This statute, known informally as "Docs vs. Glocks," had passed the Florida Legislature and been signed into law by one of the Sunshine State's many colorful governors without my taking note of this legal accomplishment, otherwise I would surely have mentioned it before.
The Florida Legislature can be a recalcitrant body. I noted last year the enormous difficulty Florida was having in making sex with domestic animals a crime. There was a faction among the lawmakers that, while its members did not actually support legal sex between humans and herd animals, doubted that the law was necessary because the number of farm boy—farm critter sexual liaisons was probably pretty small.
Not so with busybody doctors asking Floridians about the gats they owned. The Legislature promptly forbade these meddling medicos from probing the private recesses of their patients, trying to detect the hard lumps of weapon ownership. I don't want to be accused of being hypercritical of these Florida pols, but it strikes me that this was not a big a problem, either.
I have personally consulted many medical professionals. While they have been unanimous in trying to discourage me from eating, drinking and weighing what I do, not one has asked me about the loaded revolver I keep stuffed between the cushions of my La-Z- Boy, in case some unwanted relative or a process server comes to call.
If any of those quacks had asked me about that, or about the illegal full-automatic assault rifle I have mounted in the kitchen window so that I can rake the back yard with hot lead at the slightest provocation, or my ownership of several crates of armor-piercing bullets, or my titanium-toothed, rarely fed attack dog, I would have done what any sensible person does when a doctor asks him or her a question where an honest answer might invite unwanted medical advice. I would have lied.

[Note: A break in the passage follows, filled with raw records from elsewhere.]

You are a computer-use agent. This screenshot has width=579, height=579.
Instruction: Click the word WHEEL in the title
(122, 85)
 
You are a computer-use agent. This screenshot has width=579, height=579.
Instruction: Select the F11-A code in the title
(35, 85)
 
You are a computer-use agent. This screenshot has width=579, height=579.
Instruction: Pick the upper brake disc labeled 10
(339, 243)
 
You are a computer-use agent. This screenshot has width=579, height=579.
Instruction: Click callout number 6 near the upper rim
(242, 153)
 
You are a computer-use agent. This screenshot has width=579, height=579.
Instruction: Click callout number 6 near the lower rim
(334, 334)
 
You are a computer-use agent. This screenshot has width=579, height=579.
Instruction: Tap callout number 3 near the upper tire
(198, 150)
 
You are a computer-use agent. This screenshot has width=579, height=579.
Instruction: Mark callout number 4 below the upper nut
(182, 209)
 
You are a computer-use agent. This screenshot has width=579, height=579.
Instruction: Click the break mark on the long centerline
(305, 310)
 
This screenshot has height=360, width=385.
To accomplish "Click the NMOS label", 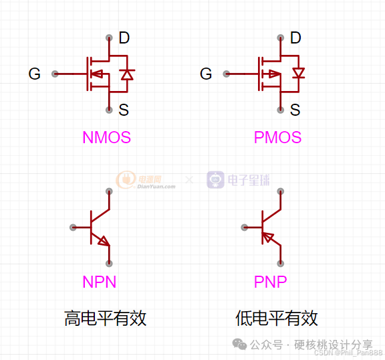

Lying to one's doctor is a long-established tradition, at least in my family. My doctor believes I start my morning with a healthy eight ounces of orange juice, possibly from Florida, because I don't mention to him that to that juice I add eight ounces of vodka, possibly from Sweden. When he asks me if I use tobacco, I tell him no, even though I have rigged up a special device to keep my cigars dry while I smoke in the shower.
I haven't asked my doctor about medical marijuana, because here in California patients are only allowed to grow twelve cannabis plants for personal use, meaning that the other eighty-eight sprouting in my basement would still be illegal. When he asks specific questions about my diet, I assure him I only eat fresh fruits and vegetables along with a little grilled fish at every meal. I don't mention my usual dessert, a pile of crispy bacon the size of a human head that I press between slices of buttered pound cake and wash down with a pint of homebrew.
So I don't think that either Florida's passing this law in the first place, or the overturning of it by the court last week, really made much difference in your average doctor-patient relationship. When your doctor asks you a question, you know the answer he wants to hear, so you give it to him. Like when my doctor asked me if I always used condoms when I had sex. I answered in the affirmative, even though I've only had safe sex once in my life and decided I didn't like it. No matter whom I'm having sex with, I never use a condom.
But I don't have sex with farm animals. I wouldn't want to break the law.